[Data provided]

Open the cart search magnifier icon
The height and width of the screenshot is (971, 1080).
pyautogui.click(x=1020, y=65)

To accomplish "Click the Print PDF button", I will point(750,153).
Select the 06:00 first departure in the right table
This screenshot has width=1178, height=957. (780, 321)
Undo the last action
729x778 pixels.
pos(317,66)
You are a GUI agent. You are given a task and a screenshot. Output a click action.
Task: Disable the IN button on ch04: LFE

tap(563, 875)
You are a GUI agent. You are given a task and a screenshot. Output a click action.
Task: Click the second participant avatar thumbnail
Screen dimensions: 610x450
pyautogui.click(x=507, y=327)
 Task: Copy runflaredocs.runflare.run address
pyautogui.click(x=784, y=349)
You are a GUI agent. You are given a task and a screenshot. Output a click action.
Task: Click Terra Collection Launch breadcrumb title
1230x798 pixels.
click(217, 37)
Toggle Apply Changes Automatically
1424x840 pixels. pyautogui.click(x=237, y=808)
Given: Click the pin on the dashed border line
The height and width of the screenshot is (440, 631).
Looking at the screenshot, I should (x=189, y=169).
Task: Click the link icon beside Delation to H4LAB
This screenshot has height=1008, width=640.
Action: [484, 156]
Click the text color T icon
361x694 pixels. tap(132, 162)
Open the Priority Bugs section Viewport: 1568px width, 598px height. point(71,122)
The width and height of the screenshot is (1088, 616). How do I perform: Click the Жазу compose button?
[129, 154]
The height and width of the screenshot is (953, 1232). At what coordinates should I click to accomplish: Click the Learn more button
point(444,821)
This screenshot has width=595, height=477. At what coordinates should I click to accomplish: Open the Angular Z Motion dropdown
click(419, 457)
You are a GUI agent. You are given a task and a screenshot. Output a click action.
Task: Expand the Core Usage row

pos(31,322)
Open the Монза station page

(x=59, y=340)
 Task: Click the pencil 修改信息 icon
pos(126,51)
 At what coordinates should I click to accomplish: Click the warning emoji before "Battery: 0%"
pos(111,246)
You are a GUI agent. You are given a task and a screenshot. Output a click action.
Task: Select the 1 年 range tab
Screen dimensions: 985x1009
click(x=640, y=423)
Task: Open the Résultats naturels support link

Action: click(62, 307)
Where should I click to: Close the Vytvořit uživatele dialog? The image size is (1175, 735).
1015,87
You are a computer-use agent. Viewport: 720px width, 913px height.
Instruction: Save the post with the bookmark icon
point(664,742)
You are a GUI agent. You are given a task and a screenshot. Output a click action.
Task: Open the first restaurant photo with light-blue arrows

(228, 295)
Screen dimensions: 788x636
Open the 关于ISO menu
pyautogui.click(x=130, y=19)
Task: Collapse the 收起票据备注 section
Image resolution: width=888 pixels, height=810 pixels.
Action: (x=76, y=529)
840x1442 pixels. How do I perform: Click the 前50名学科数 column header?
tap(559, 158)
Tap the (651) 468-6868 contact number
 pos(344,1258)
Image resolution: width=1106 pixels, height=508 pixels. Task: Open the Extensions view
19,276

[The problem]
In full and without alteration, transcribe the entries above.

[Solution to the exercise]
Open the cart search magnifier icon
The height and width of the screenshot is (971, 1080).
pyautogui.click(x=1020, y=65)

To accomplish "Click the Print PDF button", I will point(750,153).
Select the 06:00 first departure in the right table
This screenshot has width=1178, height=957. (780, 321)
Undo the last action
729x778 pixels.
pos(317,66)
You are a GUI agent. You are given a task and a screenshot. Output a click action.
Task: Disable the IN button on ch04: LFE

tap(563, 875)
You are a GUI agent. You are given a task and a screenshot. Output a click action.
Task: Click the second participant avatar thumbnail
Screen dimensions: 610x450
pyautogui.click(x=507, y=327)
 Task: Copy runflaredocs.runflare.run address
pyautogui.click(x=784, y=349)
You are a GUI agent. You are given a task and a screenshot. Output a click action.
Task: Click Terra Collection Launch breadcrumb title
1230x798 pixels.
click(217, 37)
Toggle Apply Changes Automatically
1424x840 pixels. pyautogui.click(x=237, y=808)
Given: Click the pin on the dashed border line
The height and width of the screenshot is (440, 631).
Looking at the screenshot, I should (x=189, y=169).
Task: Click the link icon beside Delation to H4LAB
This screenshot has height=1008, width=640.
Action: [484, 156]
Click the text color T icon
361x694 pixels. tap(132, 162)
Open the Priority Bugs section Viewport: 1568px width, 598px height. point(71,122)
The width and height of the screenshot is (1088, 616). How do I perform: Click the Жазу compose button?
[129, 154]
The height and width of the screenshot is (953, 1232). At what coordinates should I click to accomplish: Click the Learn more button
point(444,821)
This screenshot has width=595, height=477. At what coordinates should I click to accomplish: Open the Angular Z Motion dropdown
click(419, 457)
You are a GUI agent. You are given a task and a screenshot. Output a click action.
Task: Expand the Core Usage row

pos(31,322)
Open the Монза station page

(x=59, y=340)
 Task: Click the pencil 修改信息 icon
pos(126,51)
 At what coordinates should I click to accomplish: Click the warning emoji before "Battery: 0%"
pos(111,246)
You are a GUI agent. You are given a task and a screenshot. Output a click action.
Task: Select the 1 年 range tab
Screen dimensions: 985x1009
click(x=640, y=423)
Task: Open the Résultats naturels support link

Action: click(62, 307)
Where should I click to: Close the Vytvořit uživatele dialog? The image size is (1175, 735).
1015,87
You are a computer-use agent. Viewport: 720px width, 913px height.
Instruction: Save the post with the bookmark icon
point(664,742)
You are a GUI agent. You are given a task and a screenshot. Output a click action.
Task: Open the first restaurant photo with light-blue arrows

(228, 295)
Screen dimensions: 788x636
Open the 关于ISO menu
pyautogui.click(x=130, y=19)
Task: Collapse the 收起票据备注 section
Image resolution: width=888 pixels, height=810 pixels.
Action: (x=76, y=529)
840x1442 pixels. How do I perform: Click the 前50名学科数 column header?
tap(559, 158)
Tap the (651) 468-6868 contact number
 pos(344,1258)
Image resolution: width=1106 pixels, height=508 pixels. Task: Open the Extensions view
19,276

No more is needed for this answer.